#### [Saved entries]
□ □ □ □

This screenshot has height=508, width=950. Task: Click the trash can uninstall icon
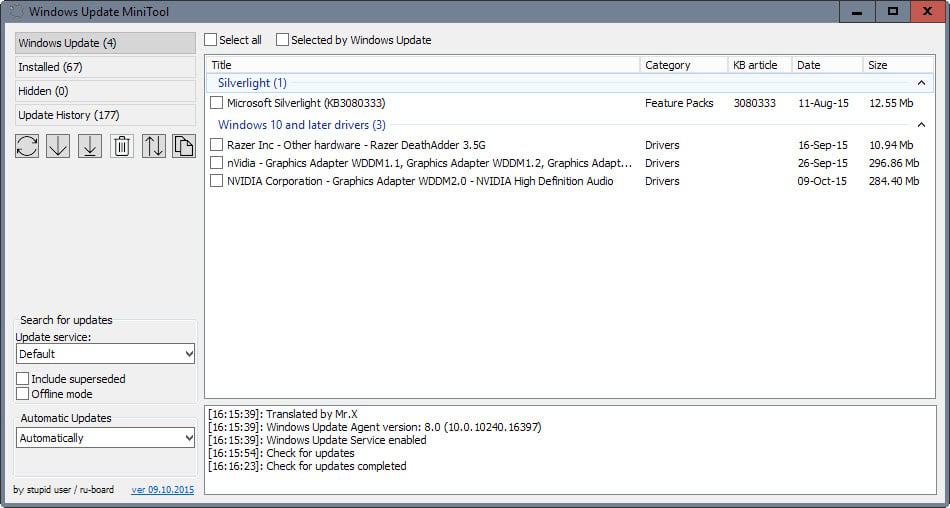[x=122, y=146]
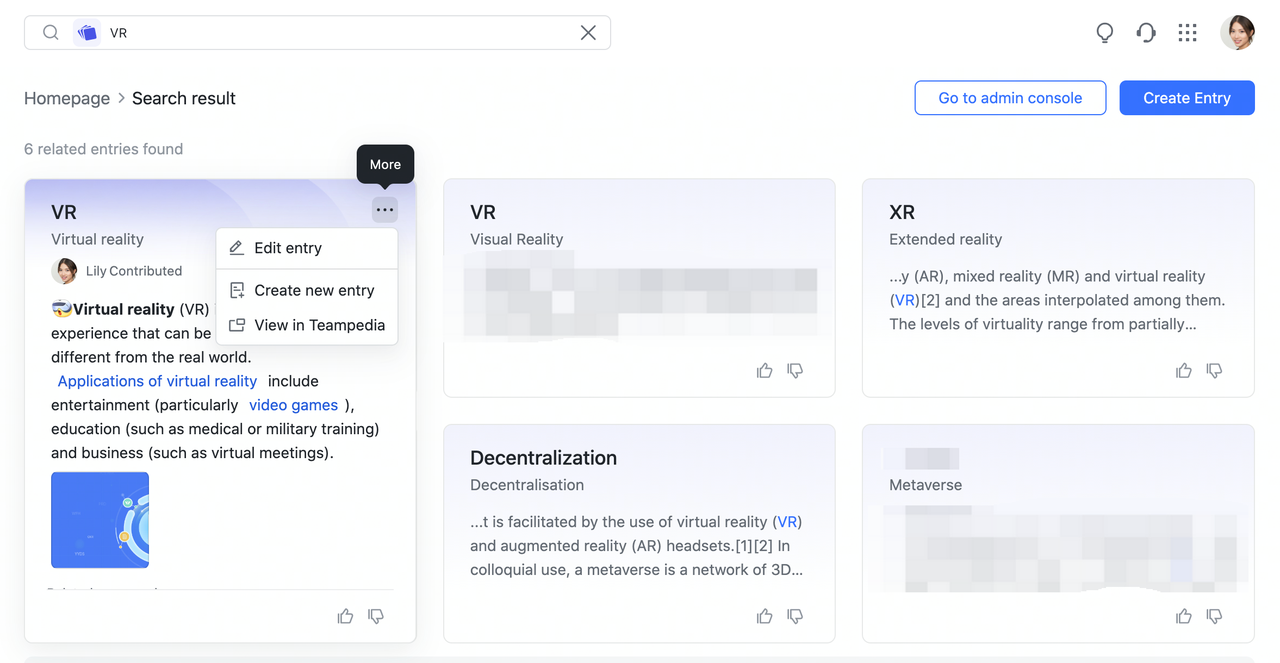Thumbs down the Metaverse entry
Screen dimensions: 1280x663
(1214, 616)
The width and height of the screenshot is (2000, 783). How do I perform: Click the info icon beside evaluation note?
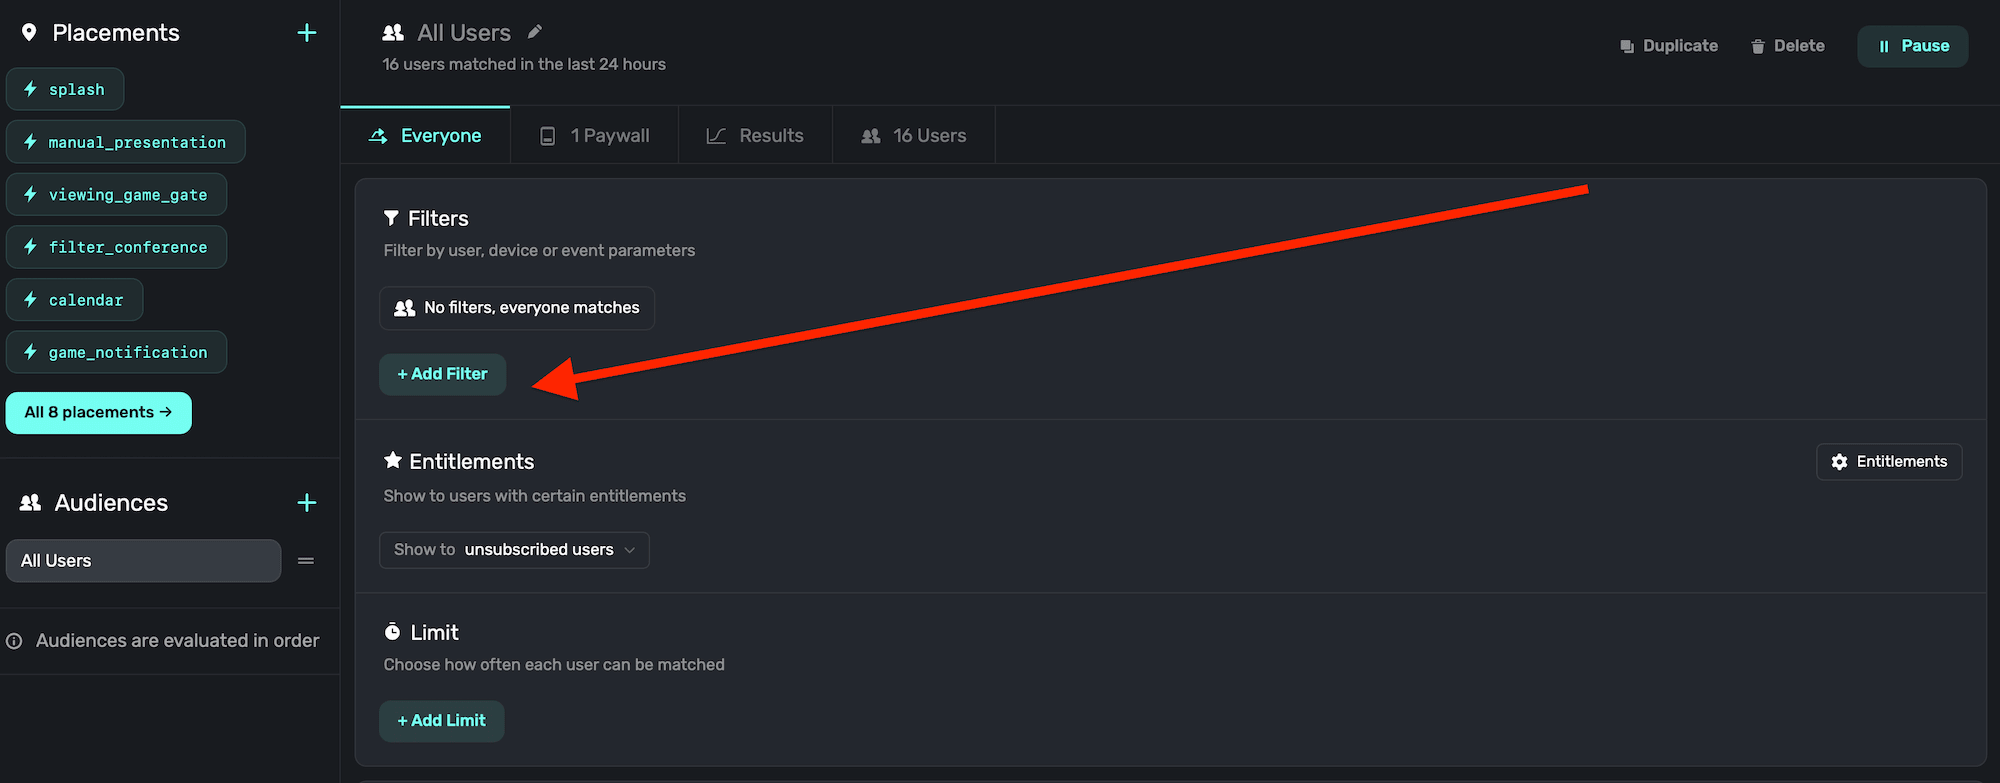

□ □ □ □

#### [WORK ITEM]
Could you set down the data exactly as given, minus its pictures?

#### [RESULT OF THE EXERCISE]
This screenshot has height=508, width=950. Task: Click the trash can uninstall icon
[x=122, y=146]
Thumbs down the Metaverse entry
Screen dimensions: 1280x663
(1214, 616)
The width and height of the screenshot is (2000, 783). How do I perform: Click the info icon beside evaluation note?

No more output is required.